The term “ring system” encompasses monocycles, as well as fused and/or bridged polycycles.
The term “oxo” means a doubly bonded oxygen, sometimes designated as ═O or for example in describing a carbonyl “C(O)” may be used to show an oxo substituted carbon.
The term “substituted.” when used to modify a specified group or radical, means that one or more hydrogen atoms of the specified group or radical are each, independently of one another, replaced with the same or different substituent groups as defined below, unless specified otherwise.
As used herein, the phrase “pharmaceutically acceptable salt” refers to both pharmaceutically acceptable acid and base addition salts and solvates. Such pharmaceutically acceptable salts include salts of acids such as hydrochloric, phosphoric, hydrobromic, sulfuric, sulfinic, formic, toluenesulfonic, methanesulfonic, nitric, benzoic, citric, tartaric, maleic, hydroiodic, alkanoic such as acetic, HOOC—(CH2)n—COOH where n is 0-4, and the like. Non-toxic pharmaceutical base addition salts include salts of bases such as sodium, potassium, calcium, ammonium, and the like. Those skilled in the art will recognize a wide variety of non-toxic pharmaceutically acceptable addition salts.

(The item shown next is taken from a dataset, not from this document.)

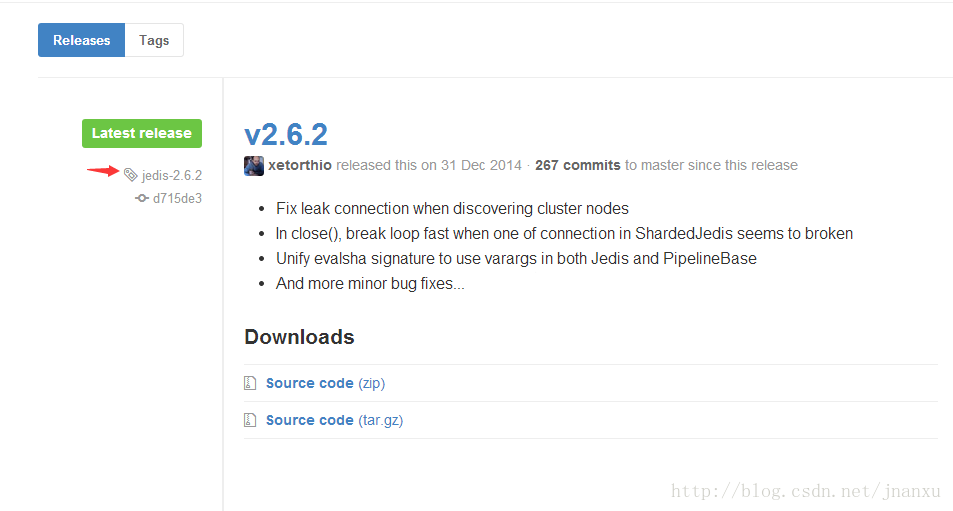This screenshot has height=511, width=953.
Task: View 267 commits since this release
Action: 577,165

One of ordinary skill in the art of medicinal chemistry also will appreciate that the disclosed structures are intended to include isotopically enriched forms of the present compounds. As used herein “isotopes” includes those atoms having the same atomic number but different mass numbers. As is known to those of skill in the art, certain atoms, such as hydrogen occur in different isotopic forms. For example, hydrogen includes three isotopic forms, protium, deuterium and tritium. As will be apparent to those of skill in the art upon consideration of the present compounds, certain compounds can be enriched at a given position with a particular isotope of the atom at that position. For example, compounds having a fluorine atom, may be synthesized in a form enriched in the radioactive fluorine isotope 18F. Similarly, compounds may be enriched in the heavy isotopes of hydrogen: deuterium and tritium; and similarly can be enriched in a radioactive isotope of carbon, such as 13C. Such isotopic variant compounds undergo different metabolic pathways and can be useful, for example, in studying the ubiquitination pathway and its role in disease. Of course, in certain embodiments, the compound has substantially the same isotopic character as naturally-occurring materials.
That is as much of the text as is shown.